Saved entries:
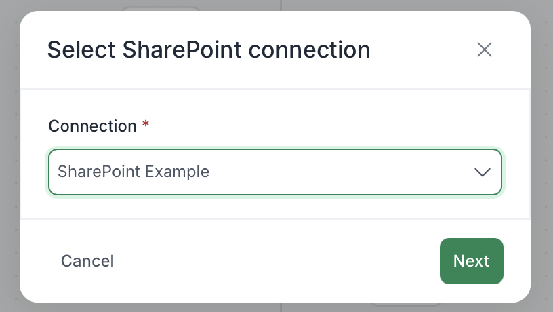Focus the Connection selection field
Viewport: 553px width, 312px height.
(x=274, y=172)
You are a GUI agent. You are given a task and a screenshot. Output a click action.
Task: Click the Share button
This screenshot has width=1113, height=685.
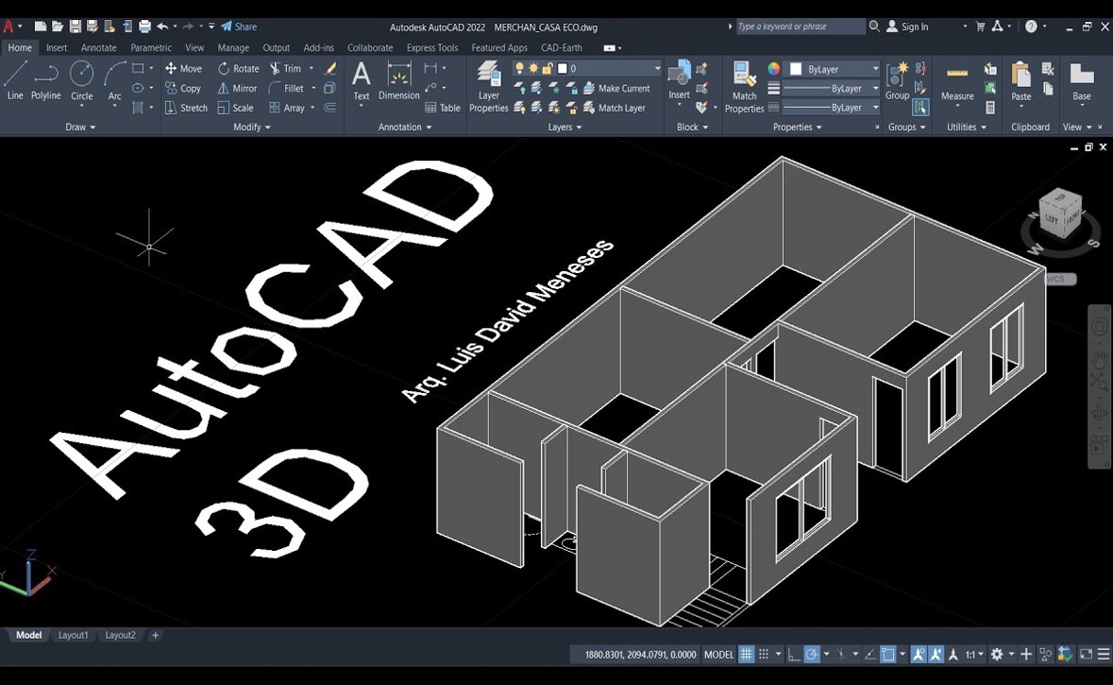tap(239, 26)
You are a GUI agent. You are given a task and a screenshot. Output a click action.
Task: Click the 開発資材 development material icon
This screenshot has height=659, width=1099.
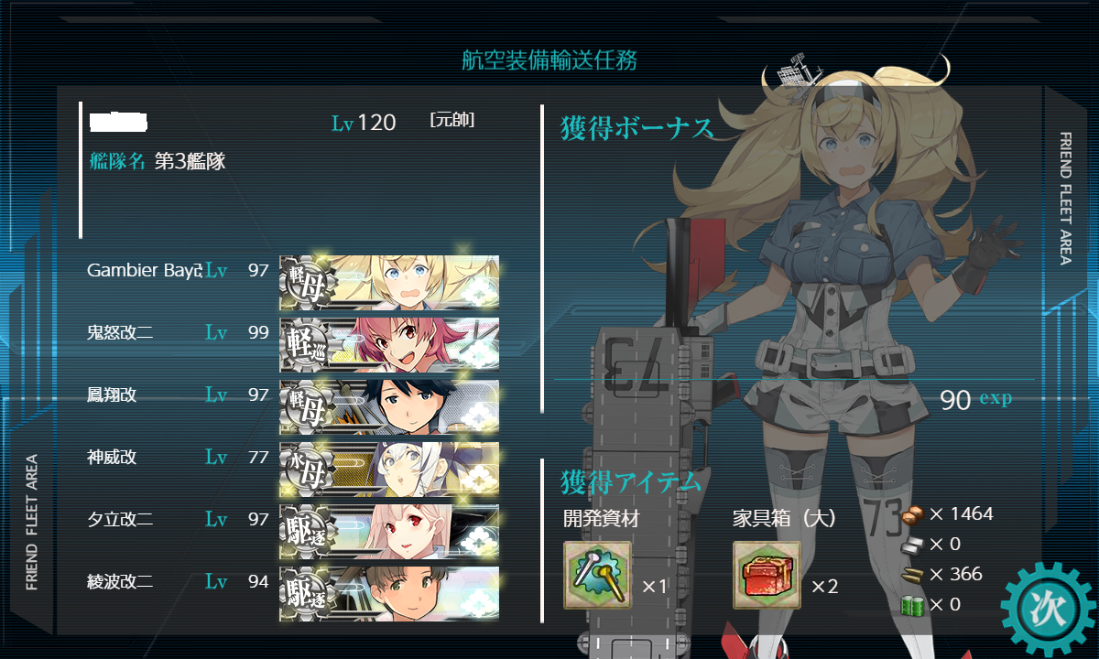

- How to complete this task: Copy exactly the lines that run from the line containing "Task: Click the 開発資材" to the end of the data, keeping both end lines and dropping every picture.

- Response area:
Task: Click the 開発資材 development material icon
This screenshot has height=659, width=1099.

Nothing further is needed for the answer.